» **Exercises**
a) Do these statements agree with the abstract on α-toxin below? Answer yes or no for each, and quote the deciding words from the abstract. (i) In the soluble monomer the tryptophan residues are shielded. (ii) The membrane bound pre-pore is sensitive to proteases. (iii) During unfolding at acidic pH, α-toxin loses its native secondary structure.
b) In the abstract on α-toxin below, which method showed that the secondary structure stayed native-like during unfolding?

» **Extracted text**
((

Abstract
α-Toxin is secreted by Staphylococcus aureus as a soluble monomer that without further activation can oligomerize and form a transmembrane channel. One of the aims of the present work was to understand the underlying mechanisms of the membrane insertion process. We first showed that α-toxin undergoes a native to molten globule transition at acidic pH. We then demonstrated that the variation in kinetics of channel formation in negatively charged lipid vesicles increased as a function of the interfacial pH correlated with the appearance of the acidic molten globule state. Further studies indicated that unfolding occurred in several steps presumably reflecting the existence of independent folding units. The different unfolding steps could be selectively affected by varying the temperature or the ionic strength. However, unfolding was only partial as the secondary structure remained native-like as shown by far UV CD spectroscopy. Membrane insertion correlated with the first unfolding step.
We then analysed the different steps leading to channel formation. Membrane binding and oligomerization could never be separated under our experimental conditions suggesting they were concomitant. This step was accompanied by a significant conformational change as indicated by the fact that the tryptophan residues, which were shielded in the soluble monomer, became accessible to the hydrophilic quencher KI. Moreover the membrane bound pre-pore had higher thermal stability than the soluble monomer and was protease resistant. Upon subsequent membrane insertion, a second conformational change occurred during which the tryptophan residues became buried as indicated by the fact that they could be quenched by the brominated lipids. This change in environment of the aromatic residues was confirmed by the fact that the near UV CD spectrum collapsed. This increased flexibility of the complex was in turn confirmed by the observation that the transmembrane channel was protease sensitive and did not undergo any thermal transition upon heating.
The present work indicate that the α-toxin monomer has to undergo a transition to a molten globule state in order to become competent for membrane insertion. Moreover some of the characteristics of this highly flexible intermediate state are retained in the final channel form of the toxin as illustrated by the fact that the molten globule in solution and the transmembrane channel are sensitive to pronase at the same sites. The above observation shed new light on the structure of the α-toxin channel. Indeed it was thought to be a rigid structure. In contrast our data show that α-toxin forms a rather flexible complex in the membrane. This flexibility might be important for the channel-gating mechanism and demonstrating this will be a challenge for the future.

))

» **Data block**

((

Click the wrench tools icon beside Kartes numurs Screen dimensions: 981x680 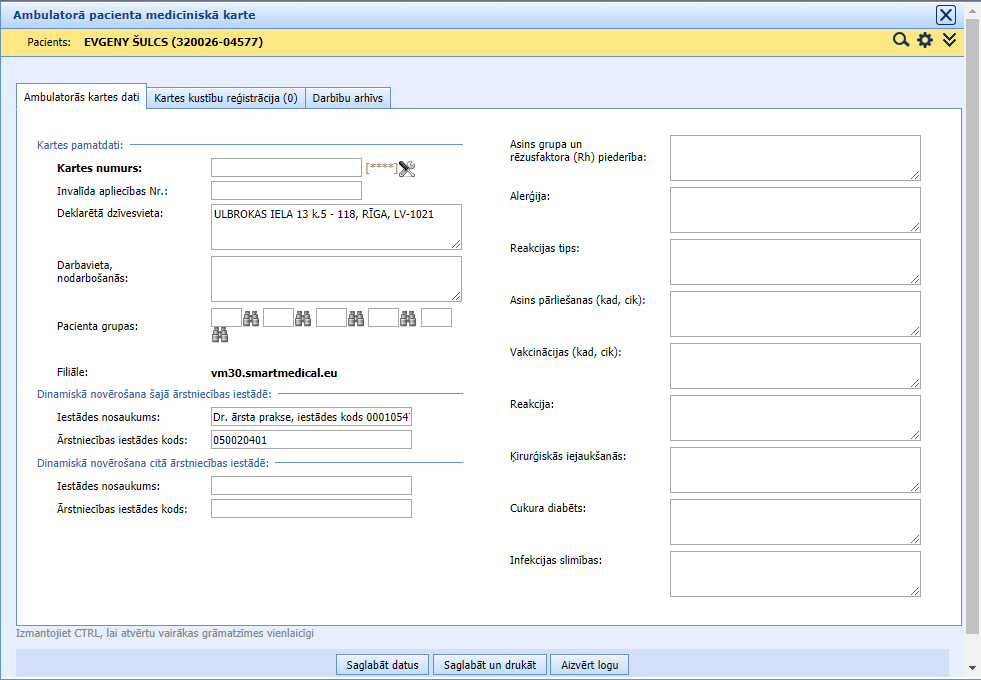[x=406, y=168]
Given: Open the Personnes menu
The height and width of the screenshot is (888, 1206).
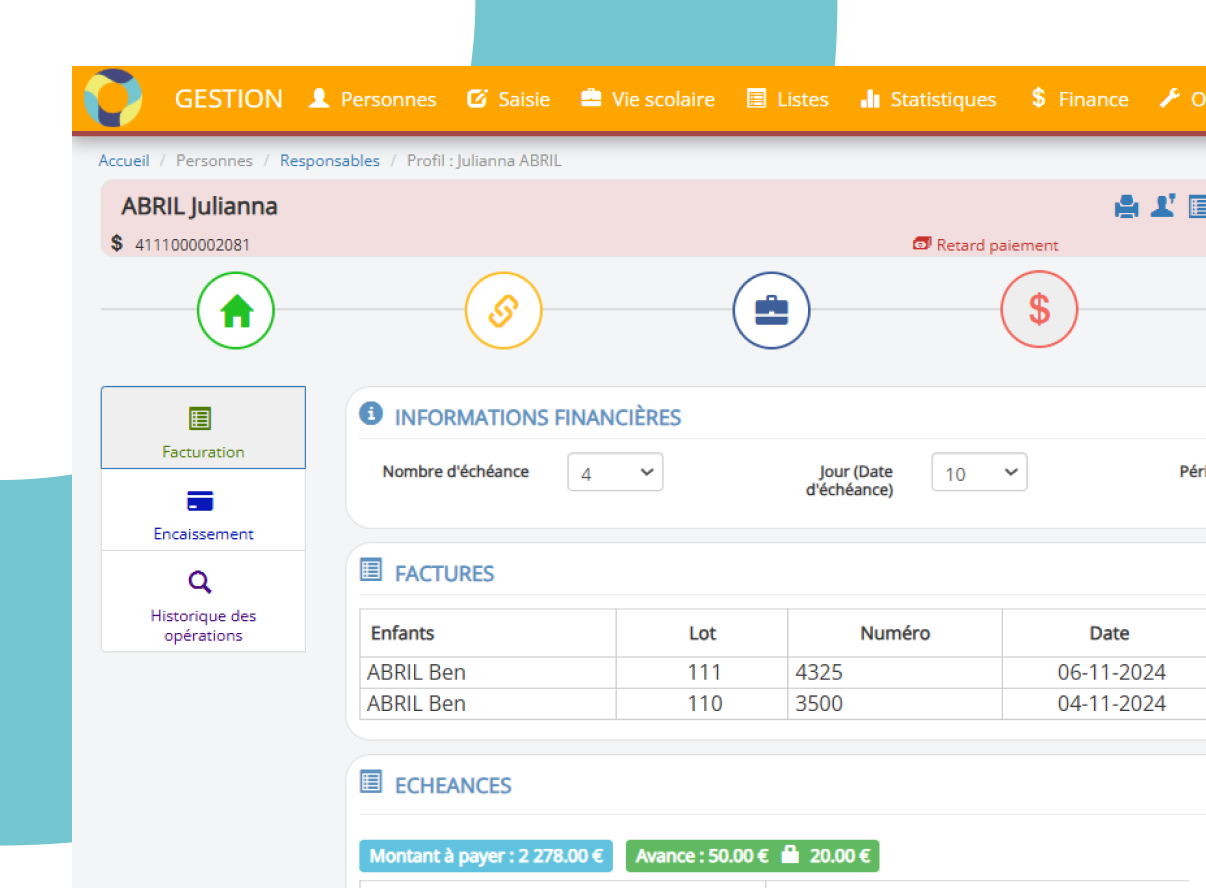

))

» **Answers for each item**
a)
(i) Yes: "the tryptophan residues, which were shielded in the soluble monomer, became accessible to the hydrophilic quencher KI."
(ii) No: "the membrane bound pre-pore had higher thermal stability than the soluble monomer and was protease resistant."
(iii) No: "unfolding was only partial as the secondary structure remained native-like as shown by far UV CD spectroscopy."

b) Far UV CD spectroscopy.